:: Exercise requirements ::
Where in the entries below does "over" appear? Copy every line that has it.

(Records provided begins)

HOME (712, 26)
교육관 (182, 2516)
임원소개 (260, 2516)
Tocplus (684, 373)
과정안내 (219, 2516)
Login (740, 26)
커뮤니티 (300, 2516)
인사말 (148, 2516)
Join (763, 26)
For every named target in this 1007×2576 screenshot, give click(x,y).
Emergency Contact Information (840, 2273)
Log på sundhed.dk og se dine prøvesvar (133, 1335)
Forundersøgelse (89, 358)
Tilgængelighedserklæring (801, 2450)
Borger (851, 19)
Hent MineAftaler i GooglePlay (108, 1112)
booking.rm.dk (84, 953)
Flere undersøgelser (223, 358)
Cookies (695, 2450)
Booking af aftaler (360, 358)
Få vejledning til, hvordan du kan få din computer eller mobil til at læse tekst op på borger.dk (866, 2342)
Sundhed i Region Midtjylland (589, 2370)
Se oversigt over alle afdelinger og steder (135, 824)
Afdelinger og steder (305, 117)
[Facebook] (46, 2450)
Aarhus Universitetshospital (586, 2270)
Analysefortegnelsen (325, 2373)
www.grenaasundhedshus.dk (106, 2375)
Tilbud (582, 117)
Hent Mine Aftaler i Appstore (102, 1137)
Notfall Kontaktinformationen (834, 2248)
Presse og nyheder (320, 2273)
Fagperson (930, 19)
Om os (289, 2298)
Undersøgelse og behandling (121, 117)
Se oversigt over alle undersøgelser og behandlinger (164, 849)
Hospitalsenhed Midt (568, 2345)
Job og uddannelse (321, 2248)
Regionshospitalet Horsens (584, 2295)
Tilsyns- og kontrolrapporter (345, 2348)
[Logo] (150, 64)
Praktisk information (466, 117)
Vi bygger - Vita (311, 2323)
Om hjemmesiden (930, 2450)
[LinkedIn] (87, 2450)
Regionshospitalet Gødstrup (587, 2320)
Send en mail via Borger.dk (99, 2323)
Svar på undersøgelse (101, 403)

(Records provided ends)

:: Solved exercise ::
Se oversigt over alle afdelinger og steder (135, 824)
Se oversigt over alle undersøgelser og behandlinger (164, 849)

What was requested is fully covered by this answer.